ふは、と笑ったかと思えば。
「さっすが純情乙女 花乃ちゃん」
「純情乙女……」
もごもごと反芻する。
褒められているように感じないのは、絶対気のせいじゃない。
「違う、私はそんなのじゃない」
「いやいや、仁科くんと別れたからってあーんなに長かった髪の毛をばっさり切っちゃうくらいには純情乙女よ、あんた」
今どき失恋して髪の毛切る子なんてなかなかいないのに、なんて言いながら麻美が腕をこっちに伸ばして。
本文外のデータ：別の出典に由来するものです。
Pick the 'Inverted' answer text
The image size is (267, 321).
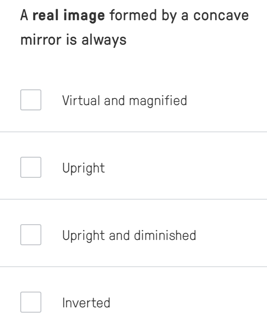86,302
肩より少し上の位置でボブカットにした私の髪の毛の先を柔く撫でた。
「羨ましいほど綺麗な黒髪ロングだったのにね」
「……長い方がよかった?」
「んーん。長いのもよかったけど、私はそっちのが好きよ。今の花乃らしくていいんじゃない?」
麻美の返事に思わず頬が緩む。
多少あけすけなところは否めないけれど、これだからこの友人は憎めない。
「そういえば、佐和くんにも言われたんだっけ? 純情ナントカって」
「……厄介純情」
ぼそりと呟く。
無意識に声が低くなった。
思い出すだけでむかむかしてくるもん。